US scientist faces death for plot to spy for Israel
WASHINGTON — A leading US scientist who had worked at the White House and NASA could face execution for offering to sell secrets to Israel for two million dollars, according to documents filed in federal court.
Stewart Nozette, 52, is set to appear in court Thursday for a hearing on whether he should remain in detention after he was arrested in a sting operation involving an FBI agent posing as an Israeli official.
Nozette, arrested Monday, is charged with two counts of attempted espionage for allegedly trying to sell secrets to Israel, according to court documents filed late Wednesday.
Based on the indictment allegations, “the maximum penalty the defendant faces, if convicted, is death,” said the government filing supporting Nozette’s continued detention pending trial.
In Nozette’s talks with the alleged Israeli agent, the scientist said he wanted “roughly two million dollars as compensation for his espionage.”
Nozette “delivered and communicated this classified information to an individual he believed was an Israeli intelligence officer in exchange for an alias, a foreign passport, and cash payments,” and therefore should remain in detention, the court documents said.

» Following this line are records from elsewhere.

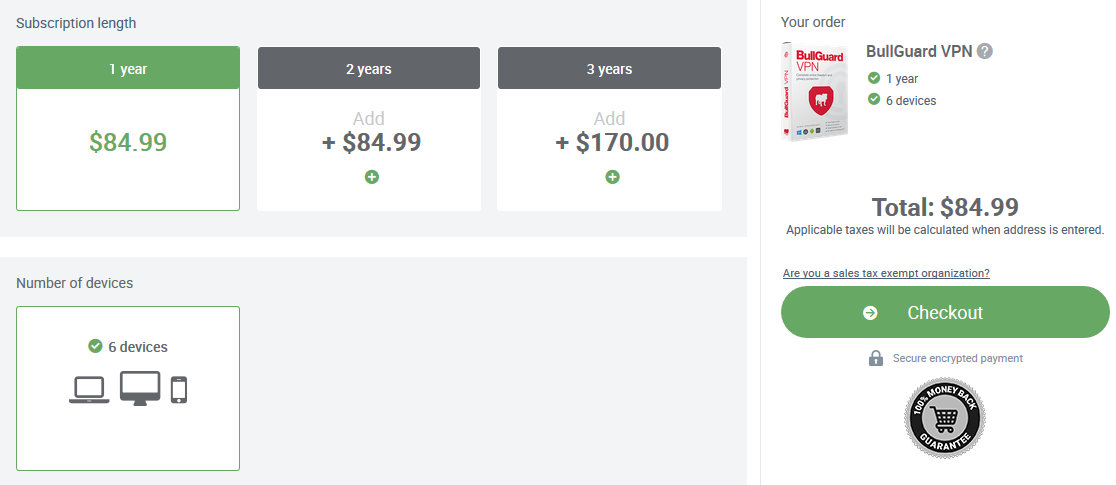Click the plus icon under 2 years
The width and height of the screenshot is (1116, 485).
[372, 177]
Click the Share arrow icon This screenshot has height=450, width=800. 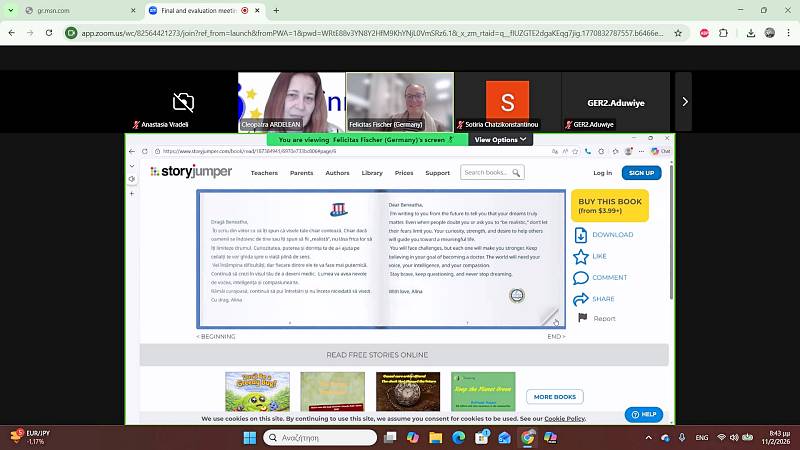coord(581,299)
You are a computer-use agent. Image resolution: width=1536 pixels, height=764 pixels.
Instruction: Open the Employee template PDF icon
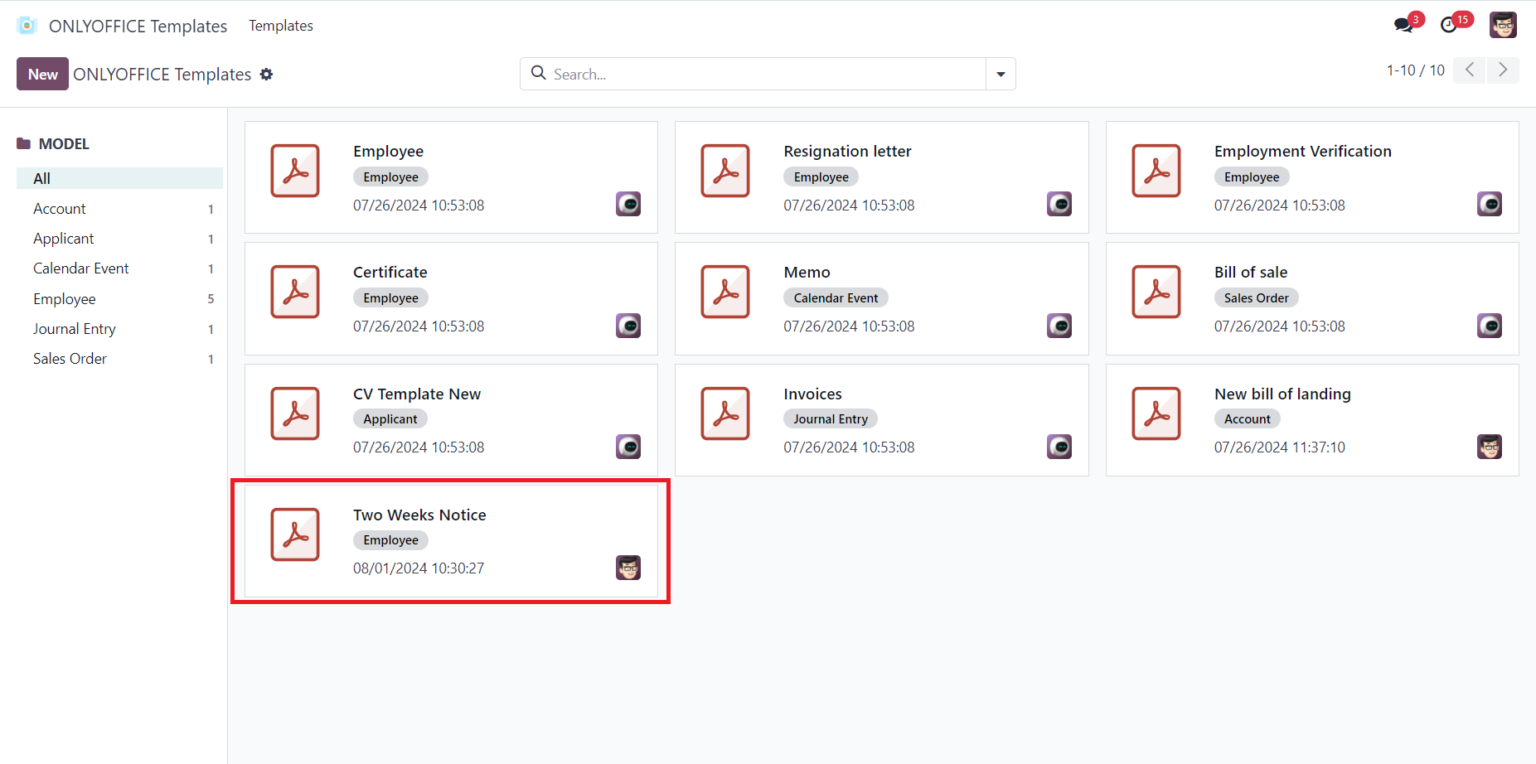click(295, 170)
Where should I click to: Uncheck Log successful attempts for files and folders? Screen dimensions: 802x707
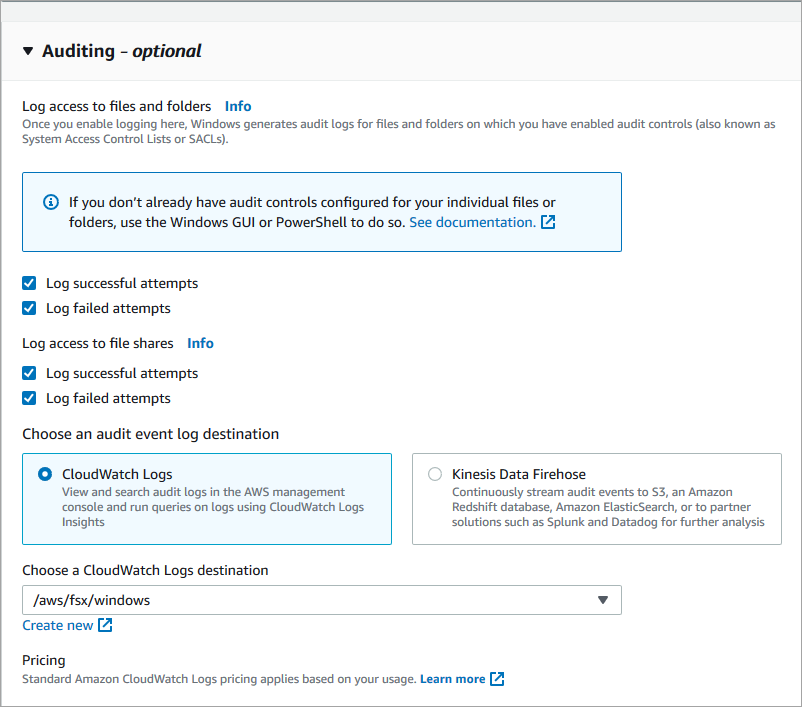click(x=29, y=283)
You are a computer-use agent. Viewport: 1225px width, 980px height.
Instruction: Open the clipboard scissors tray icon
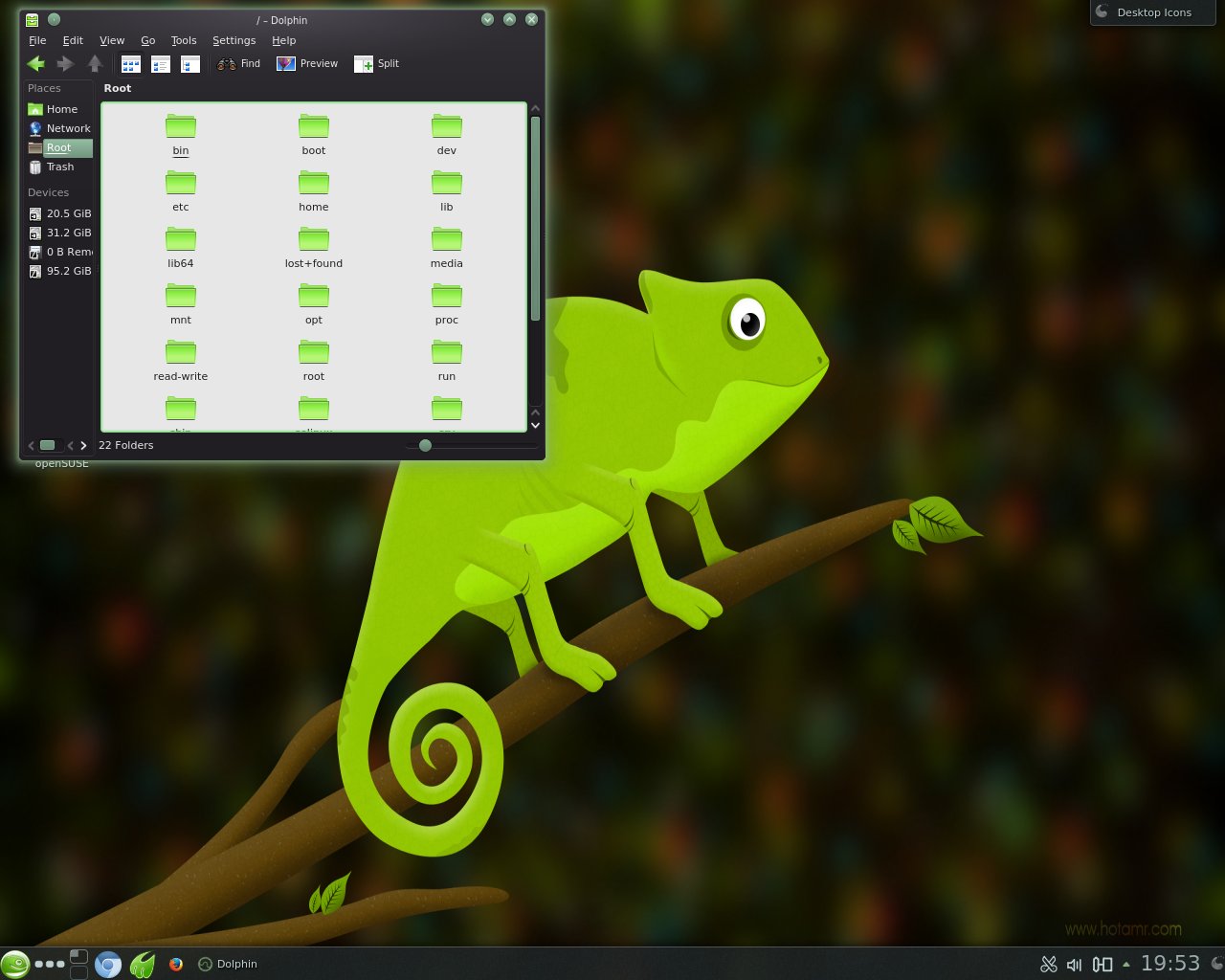pyautogui.click(x=1049, y=964)
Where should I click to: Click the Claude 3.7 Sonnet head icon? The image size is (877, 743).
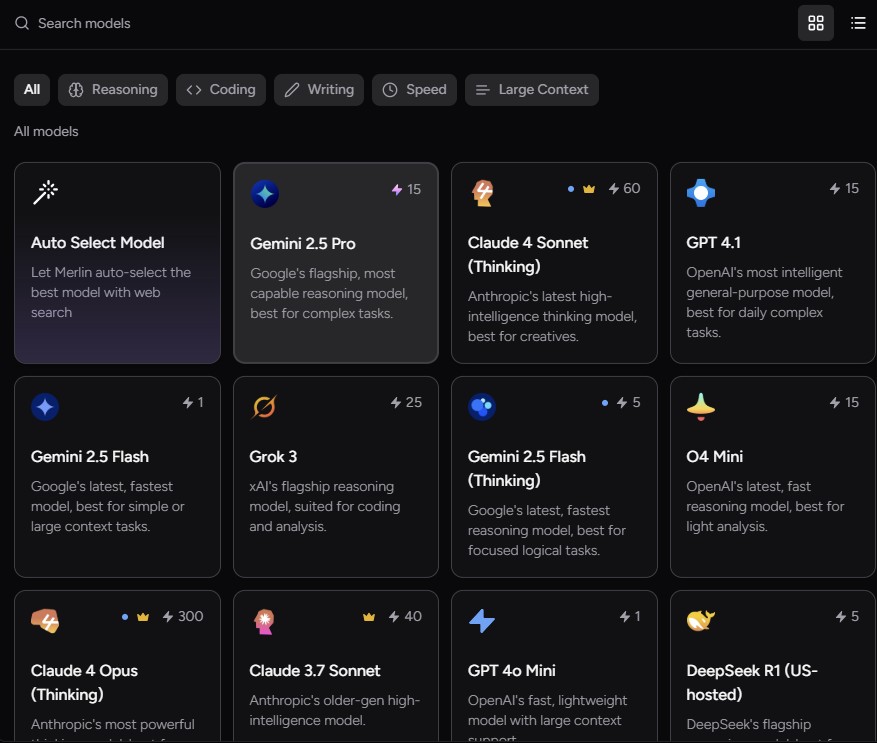click(x=265, y=621)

In their final discussion, the undercover FBI agent handed Nozette 10,000 dollars in one hundred dollar bills, which he tried to hide inside a hotel bathroom toilet tank when federal agents arrested him.
The defendant “attempted to transfer some of our nation’s most guarded and sensitive secrets, to which he had been granted access when he served in positions of trust for the United States.”
There is “extremely strong evidence” that Nozette would flee the country if he were released pending trial, the document said.
A prominent scientist credited with helping discover water on the moon, Nozette had worked at the US space agency NASA, the Energy Department, and even served on the White House’s National Space Council in 1989 and 1990, under then-president George H.W. Bush.
The investigation appears to have been sparked by his work with an Israeli company, and comments he made to a colleague.